A specially crafted compound targeting the protein MYCN in cancer cells can disrupt the protein’s ability to rev up its own production and that of other proteins involved in tumor cell growth.
The result, in laboratory samples of neuroblastoma cancer cells and in mice with an aggressive form of neuroblastoma, was death of the cancer cells and retreat of the animals’ tumors, with little or no harm to normal cells. Neuroblastoma is a pediatric cancer that begins in embryonic nerve cells and generally occurs in infants and young children.
The study, published in Cell (2014; doi:10.1016/j.cell.2014.10.024), focused on a cell protein called MYCN, one of a family of proteins that are notorious not only for stimulating the growth and proliferation of cancer cells, but also for their ability to evade targeted drug therapies. Like other members of the MYC family, MYCN has proved very difficult for targeted agents to reach and latch onto, making it, for all intents and purposes, undruggable. Researchers are hopeful that the approach they used in this study of neuroblastoma may prove effective against some of the many other cancers also characterized by a surplus of MYC-family proteins in tumor cells.
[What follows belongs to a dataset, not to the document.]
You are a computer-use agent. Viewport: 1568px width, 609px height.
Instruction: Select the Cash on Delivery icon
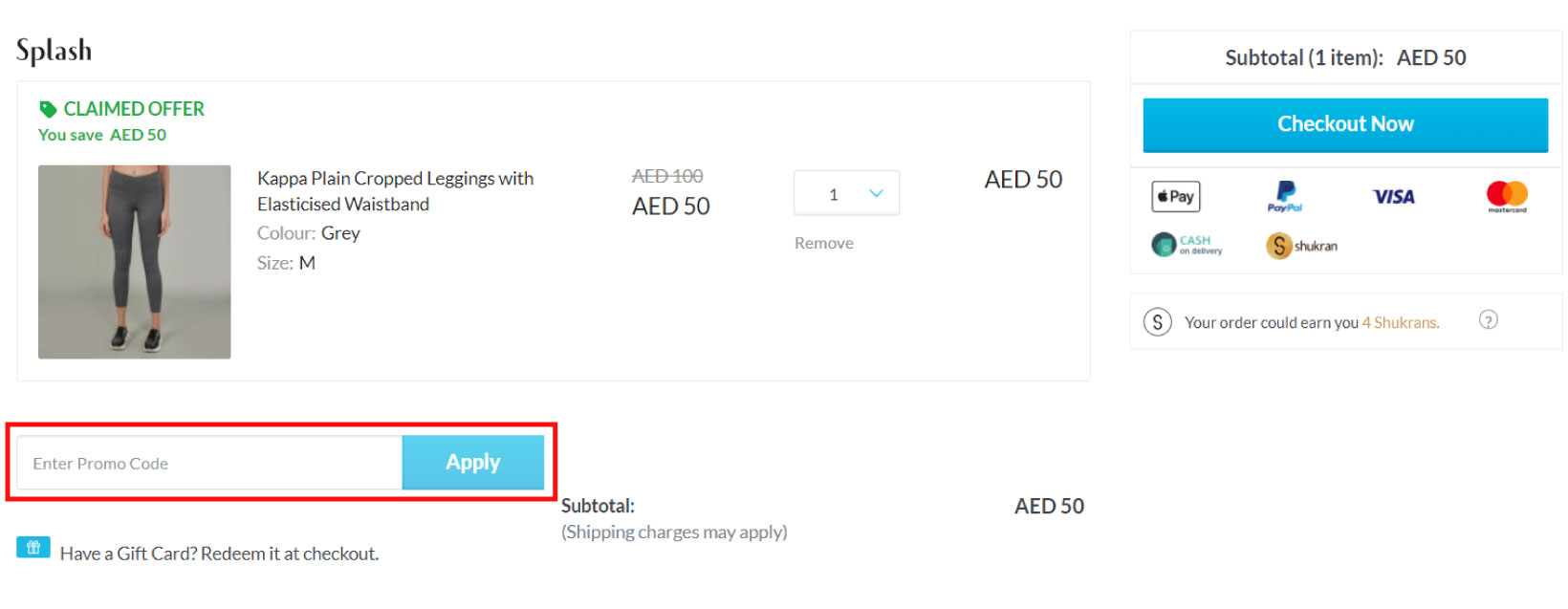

MYCN and its kin are transcription factors, proteins that bind to DNA and influence the rate at which genetic information is used by the cell. These essentially serve as brightener/dimmer switches for gene activity.
“Recent studies have shown that when transcription factors like MYC are mutated or overabundant, they can have a cancerous effect. They cause a global rise in gene expression, making genes throughout the cell more active,” said lead author Edmond Chipumuro, PhD, of Dana-Farber Cancer Institute in Boston, Massachusetts. “Because transcription factors have proven so difficult to block with targeted therapies, we wanted to see if an alternative approach that targets these defective transcriptional mechanisms would be effective.”
Although very rare in children older than 10 years, neuroblastoma is by far the most common cancer in infants. It accounts for approximately 7% of all cancers in children, and 15% of all pediatric cancer deaths.
The type of neuroblastoma studied by the investigators is distinguished by a glut of MYCN protein in the tumor cells. Such MYCN-amplified disease accounts for approximately 50% of all cases of aggressive neuroblastoma.
This process causes MYCN itself to become hyperactive, producing a self-perpetuating loop in which surplus MYCN spurs the production of more MYCN, which results in an even greater surplus and more cancerous growth. One of the proteins that increases MYCN production is CDK7.
In this study, chemical biologists designed and custom-made a compound called THZ1 that forms a particularly strong bond with CDK7, rendering the protein essentially nonfunctional. When researchers treated laboratory samples of MYCN-amplified neuroblastoma cells with THZ1, the tumor cells died, but normal cells were unaffected. When they used the agent to treat mice with this type of neuroblastoma, the tumors shrank markedly, with no negative side effects for the animals.
Work is now underway to develop THZ1 into a drug that can be tested in human patients.